Photonics for Next Generation Computing
Tolga Tekin
Group Manager
Fraunhofer IZM
Abstract
Main bottleneck to the realization of next generation computing systems for all big-, secure-data applications and related industries, including System-in-Package and System-on-Chip based solutions, is the lack of off-chip (off-core) interconnects with low latency, low power, high bandwidth, and high density.
The solution to overcome these challenges is the use of photonics.
Photonics as an underlying technology is addressing the following main technological challenges of the next generation computing systems such as i) Off-chip interconnects, ii) Massive switching matrix, iii) Disruptive system architectures, iv) Cooling concepts, v) New peripheral component interconnect express, vi) Memory fabric, vii) Novel computing functions in order to enable Quantum- & Neuromorphic Computing, AI.

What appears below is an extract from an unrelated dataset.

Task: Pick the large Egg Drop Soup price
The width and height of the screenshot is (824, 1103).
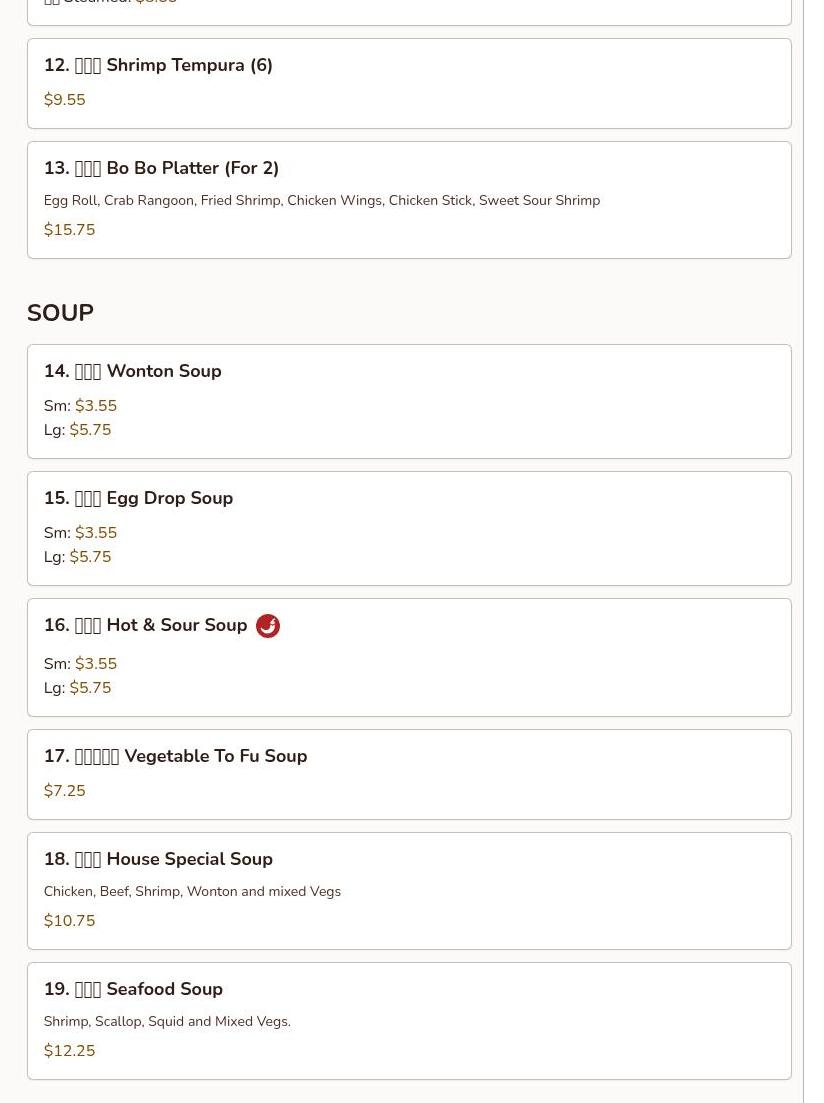Action: (x=90, y=557)
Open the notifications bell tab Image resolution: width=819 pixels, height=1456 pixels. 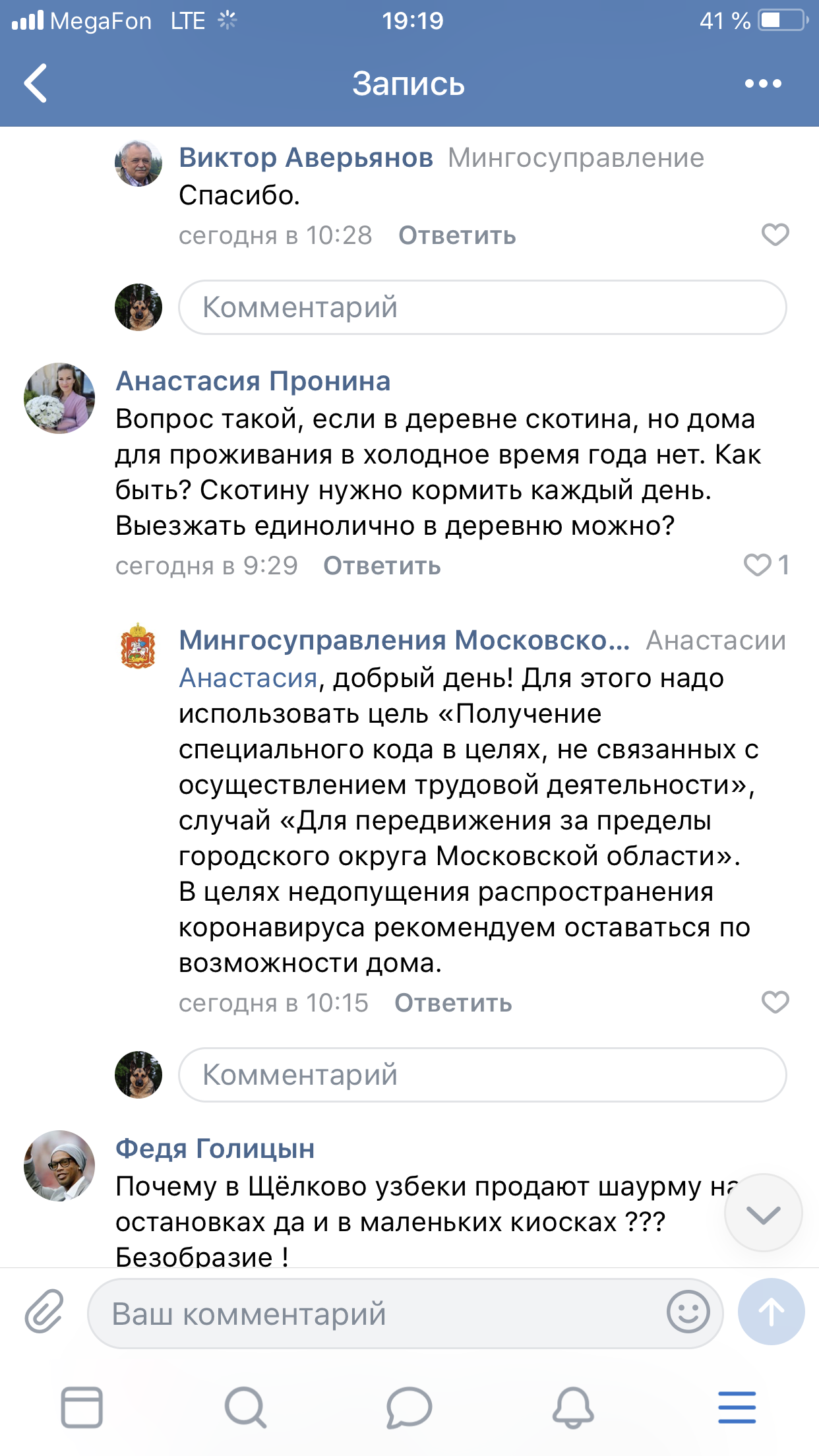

Next Generation Photonics Platform will enable the disruptive computing technology and photonics enabled architectures, leading to faster, cheaper, power efficient, secure, denser solutions for applications and industries. Further, generic co-integration with all building-blocks of computing technology will be possible, since photonic based standard interfaces between building blocks are introduced and implemented.
Biography
Tolga Tekin received the Ph.D. degree in electrical engineering and computer science from the Technical University of Berlin, Germany. He was a Research Scientist with the Optical Signal Processing Department, Fraunhofer HHI, where he was engaged in advanced research on optical signal processing, 3R-regeneration, all-optical switching, clock recovery, and integrated optics. He was a Postdoctoral Researcher on components for O-CDMA and terabit routers with the University of California. He worked at Teles AG on phased-array antennas and their components for skyDSL. At the Fraunhofer Institute for Reliability and Microintegration (IZM) and at Technical University of Berlin, he then led projects on optical interconnects and silicon photonics packaging. He is engaged in photonic integrated system-in-package, photonic interconnects, and 3-D heterogeneous integration research activities. He is group manager of ‘Photonics and Plasmonics Systems’ and coordinator of ‘PhoxLab - Independent Platform for Photonics in Data Centers (PIH)‘ at Fraunhofer IZM . He is coordinator of European flagship project ‘PhoxTroT’ and European H2020 project ‘L3MATRIX’ on optical interconnects for data centers.